Kitabında efsanevi Türk komutanlar veya Türk kahramanlar vardı. Alp Er Tunga, İstemi Kağan, Alp Arslan, Temüçin, Cengiz Kaan, Kültegin, Kür Şat gibi... “Gökçen” gibi çok kız ismi de Atsız’ın romanları ile “moda” oldu.

Sonra ne oldu biliyor musunuz? Atsız’ın “soy Türkçülüğü” zamanla “Türk İslam Sentezi”ne dönüştürüldü. “Bozkurt” sembolünün yerini “Üç Hilal”e bıraktı.

“Bozkurtlar”, “Ülkücülere” dönüştürüldü. “Türkçü” yerine “milliyetçi” sıfatı tercih edildi. “Türkçüler Derneği” terk edildi. “Milliyetçiler Derneği” kuruldu.

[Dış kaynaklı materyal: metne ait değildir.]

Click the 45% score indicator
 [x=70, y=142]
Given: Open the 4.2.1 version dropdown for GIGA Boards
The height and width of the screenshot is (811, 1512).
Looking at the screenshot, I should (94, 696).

İşin garip tarafı Türk’ün yanına “Arap dini” konmasına karşı çıkan “katıksız Türkçü” Atsız bile Soğuk Savaş’ta tasfiye edildi!

Antiemperyalist Arap milli hareketi gibi “Türk yerli Baası” istenmiyordu. İstenen: Soğuk Savaş’a uygun antikomünist içi boşaltılmış, milliyetçi bir hareketti...

Alpaslan Türkeş’den sonra MHP’nin başına çöreklenen Devlet Bahçeli ve ekibi “Türk insan tipi” yaratmayı hedefleyen Atsız’a bile tahammülleri kalmadı.

Teokratik devlet düzenciliğine karşı çıkan ülkücüleri Devlet Bahçeli ve ekibi parçaladı. Bu parçalamanın ana nedeni, Bahçeli’nin; AKP Genel Başkanı RTE’ye karşı geçmişte yürüttüğü şiddetli muhalefet sırasında RTE’ye: “Erdoğan sen mahalleye muhtar bile olamazsın!!!” sözlerinde yatıyordu.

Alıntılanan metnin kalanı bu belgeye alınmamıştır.